One in a Million review
Director: Itab Azzam and Jack MacInnes
Star rating: ★★★★
Israa, the subject of the new documentary One in a Million, faces the camera for over 10 years as she recounts her life story: fleeing Syria during the civil war, settling in Germany, and then deciding to return home. Co-directors Itab Azzam and Jack MacInnes first met her as she was selling cigarettes on the streets of Turkey, and decided to listen to her story. Unflinchingly honest from the very first frame, One in a Million is a masterful document of a family trying to find a place to call home. (Also read: Documentary on a polar bear’s journey might be this year’s most essential piece of filmmaking | Review)

The premise
One in a Million wastes no time in following Israa’s journey as a girl who tags along with her family in Aleppo during the Syrian Civil War to escape.
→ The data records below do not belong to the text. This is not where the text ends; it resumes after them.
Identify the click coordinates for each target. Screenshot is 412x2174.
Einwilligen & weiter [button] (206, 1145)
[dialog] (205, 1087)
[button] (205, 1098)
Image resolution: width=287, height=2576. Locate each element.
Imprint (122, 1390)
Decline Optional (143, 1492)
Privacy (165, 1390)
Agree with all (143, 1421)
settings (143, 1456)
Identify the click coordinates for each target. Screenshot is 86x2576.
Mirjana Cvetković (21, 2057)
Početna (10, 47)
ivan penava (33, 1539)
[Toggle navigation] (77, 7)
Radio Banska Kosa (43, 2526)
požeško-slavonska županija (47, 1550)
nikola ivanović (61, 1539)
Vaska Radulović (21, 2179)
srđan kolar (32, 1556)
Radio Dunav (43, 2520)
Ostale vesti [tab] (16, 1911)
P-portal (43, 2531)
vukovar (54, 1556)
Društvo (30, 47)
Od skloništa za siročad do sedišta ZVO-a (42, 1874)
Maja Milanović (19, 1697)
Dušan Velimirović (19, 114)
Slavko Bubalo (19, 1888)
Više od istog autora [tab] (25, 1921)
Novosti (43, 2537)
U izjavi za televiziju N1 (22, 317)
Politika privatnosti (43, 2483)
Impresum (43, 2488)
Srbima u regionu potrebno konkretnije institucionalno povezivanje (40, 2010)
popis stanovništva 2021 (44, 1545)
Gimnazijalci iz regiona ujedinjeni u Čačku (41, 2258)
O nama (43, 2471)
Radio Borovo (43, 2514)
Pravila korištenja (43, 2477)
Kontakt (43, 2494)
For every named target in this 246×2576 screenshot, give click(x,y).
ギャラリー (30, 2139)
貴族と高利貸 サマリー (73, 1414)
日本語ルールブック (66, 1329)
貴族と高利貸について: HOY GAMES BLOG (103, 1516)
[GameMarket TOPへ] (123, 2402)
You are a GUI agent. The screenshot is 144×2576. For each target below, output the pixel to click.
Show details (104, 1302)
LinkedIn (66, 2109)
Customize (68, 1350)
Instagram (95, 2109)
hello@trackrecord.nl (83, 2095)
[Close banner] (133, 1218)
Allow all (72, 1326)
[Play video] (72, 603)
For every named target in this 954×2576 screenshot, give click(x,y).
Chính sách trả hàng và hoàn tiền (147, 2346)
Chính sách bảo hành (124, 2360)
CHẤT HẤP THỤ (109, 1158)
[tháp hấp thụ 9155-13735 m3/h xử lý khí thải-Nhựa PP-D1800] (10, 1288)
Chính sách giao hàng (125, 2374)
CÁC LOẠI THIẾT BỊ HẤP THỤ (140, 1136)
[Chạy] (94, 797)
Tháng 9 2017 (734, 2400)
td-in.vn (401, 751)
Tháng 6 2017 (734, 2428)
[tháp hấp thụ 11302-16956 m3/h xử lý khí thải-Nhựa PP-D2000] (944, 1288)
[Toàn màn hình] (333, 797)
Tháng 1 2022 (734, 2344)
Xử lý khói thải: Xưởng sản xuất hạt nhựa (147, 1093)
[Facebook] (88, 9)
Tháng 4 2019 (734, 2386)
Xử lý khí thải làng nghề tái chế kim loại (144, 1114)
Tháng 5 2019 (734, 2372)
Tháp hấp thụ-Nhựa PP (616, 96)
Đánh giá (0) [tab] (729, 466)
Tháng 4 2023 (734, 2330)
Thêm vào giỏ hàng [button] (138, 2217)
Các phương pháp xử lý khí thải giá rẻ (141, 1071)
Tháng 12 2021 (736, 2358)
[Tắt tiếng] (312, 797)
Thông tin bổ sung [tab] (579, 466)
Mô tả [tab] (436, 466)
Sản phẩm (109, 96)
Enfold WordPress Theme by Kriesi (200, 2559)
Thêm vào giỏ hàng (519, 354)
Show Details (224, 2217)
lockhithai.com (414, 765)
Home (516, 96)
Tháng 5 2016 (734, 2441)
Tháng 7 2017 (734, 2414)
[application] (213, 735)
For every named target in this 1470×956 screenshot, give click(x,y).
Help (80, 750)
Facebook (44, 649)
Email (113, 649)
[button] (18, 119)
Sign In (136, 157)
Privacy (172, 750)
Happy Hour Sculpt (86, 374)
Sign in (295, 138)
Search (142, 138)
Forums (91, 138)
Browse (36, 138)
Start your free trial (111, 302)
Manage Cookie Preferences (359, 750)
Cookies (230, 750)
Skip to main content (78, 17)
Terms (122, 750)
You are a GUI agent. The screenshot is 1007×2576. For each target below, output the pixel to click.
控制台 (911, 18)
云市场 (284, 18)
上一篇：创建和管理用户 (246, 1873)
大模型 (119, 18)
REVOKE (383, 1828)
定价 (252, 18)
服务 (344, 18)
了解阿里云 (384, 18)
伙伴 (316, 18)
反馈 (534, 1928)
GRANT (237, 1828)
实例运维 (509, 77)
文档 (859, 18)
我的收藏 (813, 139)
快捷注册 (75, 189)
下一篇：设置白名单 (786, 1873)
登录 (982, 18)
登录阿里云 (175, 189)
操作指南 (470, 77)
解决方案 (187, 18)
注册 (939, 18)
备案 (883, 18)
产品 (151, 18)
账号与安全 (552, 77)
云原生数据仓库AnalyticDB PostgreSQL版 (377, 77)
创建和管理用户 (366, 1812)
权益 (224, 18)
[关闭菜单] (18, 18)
They are not the only family on the run, and the camera stays present alongside them on the boat, struggling to survive in spine-chilling weather conditions with little food and the constant threat of being sent back. Israa’s naivete, her big-hearted smile and enthusiasm are the guiding light through and through. It only lasts for a little while. When she finally breaks down in tears on camera, recalling how she saw two babies dying due to the cold, it is almost too wrenching to bear witness.
Israa and her family eventually settle in Cologne, Germany. However, as Israa points out, the real battle begins there. Over the years, she learns about Germany, the language, falls in love, and grows up to more agency and resilience on matters pertaining to her life. One in a Million intimately charts the destabilisation within Israa’s family as her father, Tarek, and mother, Nisreen, separate. Israa decides to marry her boyfriend, Mohammed, and begins a new life. Finally, after the war is over, she decides it’s time to return home.
What works
One in a Million is both epic and intimate, a sprawling saga that threads together the expanse of the refugee crisis and one family adjusting to displacement in a single breath. The tone is never melodramatic, even for once, an exceptional feat given that there are a lot of varying perspectives that are ushered in from the family members.
The documentary honours Israa’s agency as well as her conflicts. There are no easy answers. Israa knows what she wants, but she also knows it cannot be easy. To return will never be the same. The gaze of the film never intervenes in any moral conundrum of liberal empathy for its characters. They are flawed human beings who are desperately trying to make sense of a world bent on creating gaps. The intelligence and sensitivity with which Israa’s story is told make the difference, since this is as much about the fault lines of the world as it is about personal freedom.
One in a Million is deeply affecting in its portrait of a family looking for a place to call home. Infused with a radical sense of hope, this documentary creates space for the viewer to avoid assumptions about the refugee crisis. It is a major achievement.